- _BRIEF_: Rewrite all of the records below as a numbered list, leaving out any blank lines.

- _RECORD SET_:
——————
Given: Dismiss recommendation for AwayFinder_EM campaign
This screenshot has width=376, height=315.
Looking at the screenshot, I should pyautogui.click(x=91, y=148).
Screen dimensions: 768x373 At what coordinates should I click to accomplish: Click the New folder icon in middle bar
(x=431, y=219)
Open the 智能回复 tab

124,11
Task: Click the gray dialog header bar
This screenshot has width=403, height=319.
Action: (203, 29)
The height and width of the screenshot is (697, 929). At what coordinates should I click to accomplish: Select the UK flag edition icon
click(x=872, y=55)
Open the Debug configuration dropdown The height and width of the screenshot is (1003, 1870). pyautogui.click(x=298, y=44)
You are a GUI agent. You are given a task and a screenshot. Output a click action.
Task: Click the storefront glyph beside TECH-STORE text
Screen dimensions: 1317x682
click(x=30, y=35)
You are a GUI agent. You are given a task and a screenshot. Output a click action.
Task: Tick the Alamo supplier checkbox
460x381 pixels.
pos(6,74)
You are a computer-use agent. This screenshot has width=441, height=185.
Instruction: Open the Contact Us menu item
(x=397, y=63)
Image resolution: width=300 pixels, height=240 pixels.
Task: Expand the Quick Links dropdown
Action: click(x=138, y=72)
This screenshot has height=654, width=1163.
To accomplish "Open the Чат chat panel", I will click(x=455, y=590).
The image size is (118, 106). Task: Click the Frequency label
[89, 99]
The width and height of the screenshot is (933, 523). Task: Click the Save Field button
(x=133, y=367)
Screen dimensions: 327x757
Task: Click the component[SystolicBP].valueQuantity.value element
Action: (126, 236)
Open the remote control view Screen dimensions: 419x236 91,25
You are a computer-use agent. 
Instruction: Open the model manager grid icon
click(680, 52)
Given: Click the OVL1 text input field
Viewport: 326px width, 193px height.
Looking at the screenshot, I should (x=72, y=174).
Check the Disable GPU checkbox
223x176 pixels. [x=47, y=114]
——————
- _EXERCISE SOLUTION_:
1. Given: Dismiss recommendation for AwayFinder_EM campaign
2. This screenshot has width=376, height=315.
3. Looking at the screenshot, I should pyautogui.click(x=91, y=148).
4. Screen dimensions: 768x373 At what coordinates should I click to accomplish: Click the New folder icon in middle bar
5. (x=431, y=219)
6. Open the 智能回复 tab
7. 124,11
8. Task: Click the gray dialog header bar
9. This screenshot has width=403, height=319.
10. Action: (203, 29)
11. The height and width of the screenshot is (697, 929). At what coordinates should I click to accomplish: Select the UK flag edition icon
12. click(x=872, y=55)
13. Open the Debug configuration dropdown The height and width of the screenshot is (1003, 1870). pyautogui.click(x=298, y=44)
14. You are a GUI agent. You are given a task and a screenshot. Output a click action.
15. Task: Click the storefront glyph beside TECH-STORE text
16. Screen dimensions: 1317x682
17. click(x=30, y=35)
18. You are a GUI agent. You are given a task and a screenshot. Output a click action.
19. Task: Tick the Alamo supplier checkbox
20. 460x381 pixels.
21. pos(6,74)
22. You are a computer-use agent. This screenshot has width=441, height=185.
23. Instruction: Open the Contact Us menu item
24. (x=397, y=63)
25. Image resolution: width=300 pixels, height=240 pixels.
26. Task: Expand the Quick Links dropdown
27. Action: click(x=138, y=72)
28. This screenshot has height=654, width=1163.
29. To accomplish "Open the Чат chat panel", I will click(x=455, y=590).
30. The image size is (118, 106). Task: Click the Frequency label
31. [89, 99]
32. The width and height of the screenshot is (933, 523). Task: Click the Save Field button
33. (x=133, y=367)
34. Screen dimensions: 327x757
35. Task: Click the component[SystolicBP].valueQuantity.value element
36. Action: (126, 236)
37. Open the remote control view Screen dimensions: 419x236 91,25
38. You are a computer-use agent. 
39. Instruction: Open the model manager grid icon
40. click(680, 52)
41. Given: Click the OVL1 text input field
42. Viewport: 326px width, 193px height.
43. Looking at the screenshot, I should (x=72, y=174).
44. Check the Disable GPU checkbox
45. 223x176 pixels. [x=47, y=114]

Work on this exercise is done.